> Task inputs
────────────────────────────────────────

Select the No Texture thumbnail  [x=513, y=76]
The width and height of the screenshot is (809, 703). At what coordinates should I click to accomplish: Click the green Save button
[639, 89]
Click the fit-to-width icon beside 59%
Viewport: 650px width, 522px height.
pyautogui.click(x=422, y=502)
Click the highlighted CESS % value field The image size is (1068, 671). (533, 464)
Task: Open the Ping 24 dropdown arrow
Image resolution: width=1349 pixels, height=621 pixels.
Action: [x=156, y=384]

────────────────────────────────────────

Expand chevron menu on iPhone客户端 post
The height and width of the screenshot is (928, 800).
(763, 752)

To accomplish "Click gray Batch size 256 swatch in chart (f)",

────────────────────────────────────────

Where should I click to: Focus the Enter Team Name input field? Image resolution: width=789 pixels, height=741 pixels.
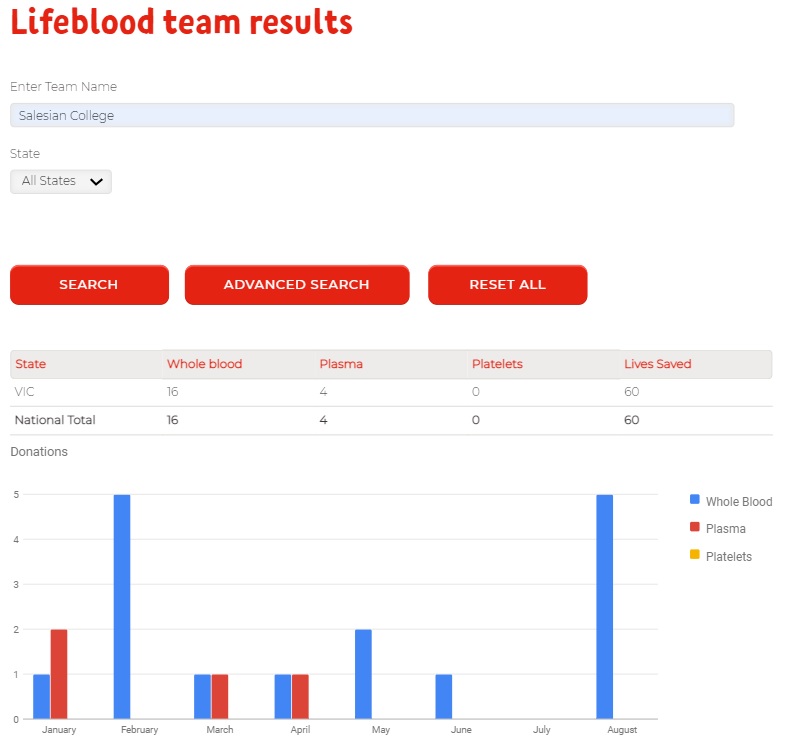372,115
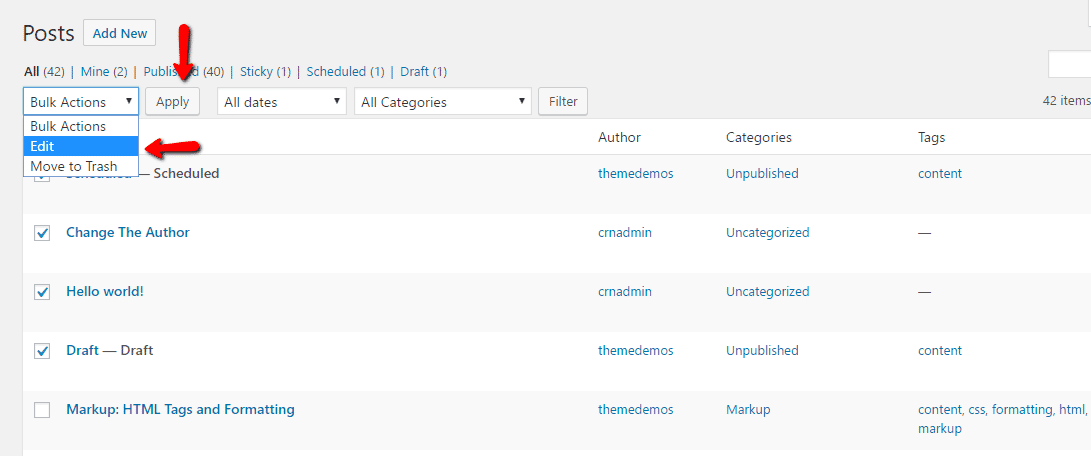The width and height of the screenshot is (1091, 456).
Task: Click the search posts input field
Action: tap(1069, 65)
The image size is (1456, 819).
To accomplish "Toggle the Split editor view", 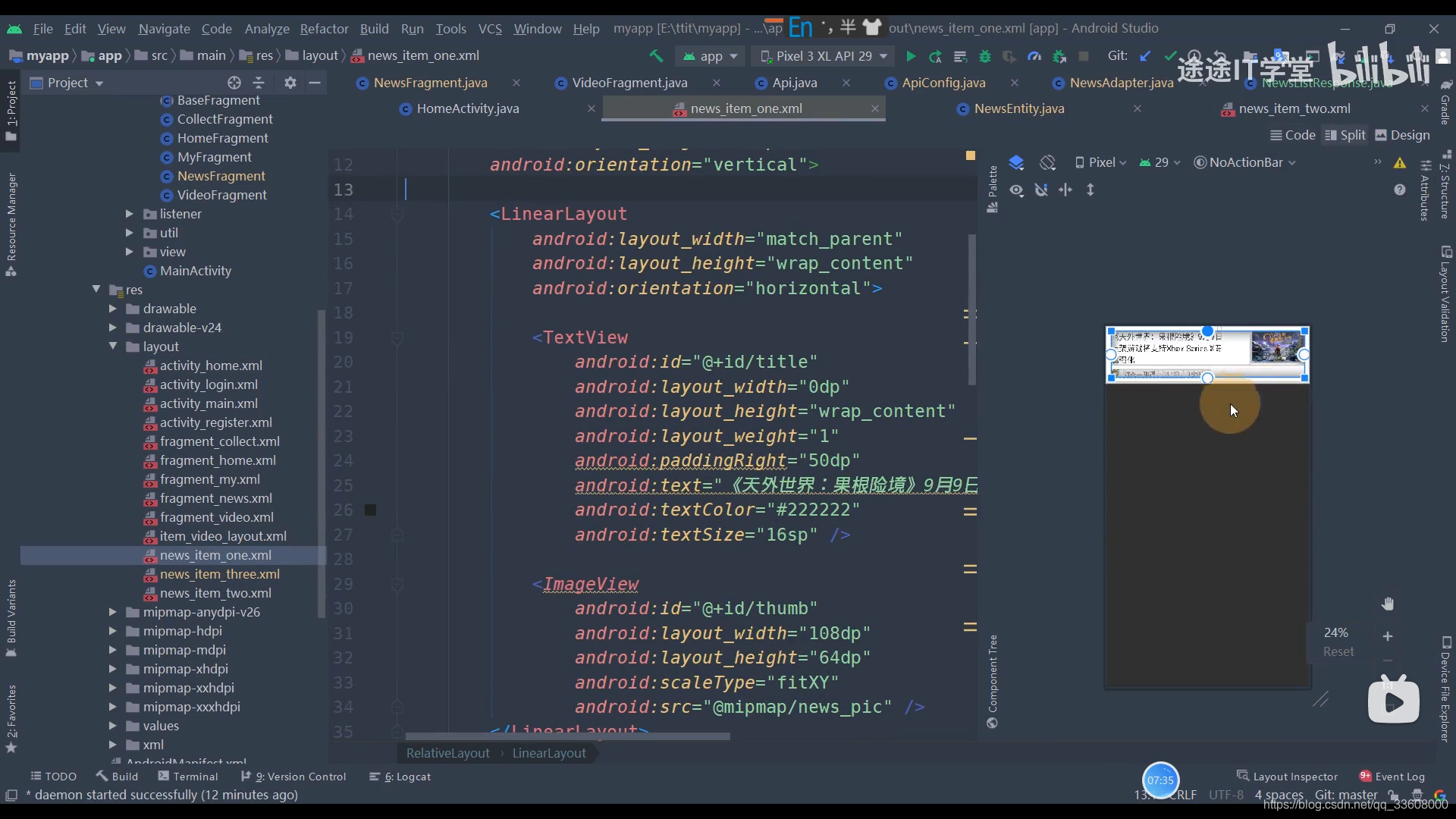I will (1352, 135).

────────────────────────────────────────

> Assignment
Which lines in the entries above contain "size"? Pull each of them out.

> Answer to the exercise
Click the highlighted CESS % value field The image size is (1068, 671). (533, 464)
To accomplish "Click gray Batch size 256 swatch in chart (f)",
The image size is (1456, 819).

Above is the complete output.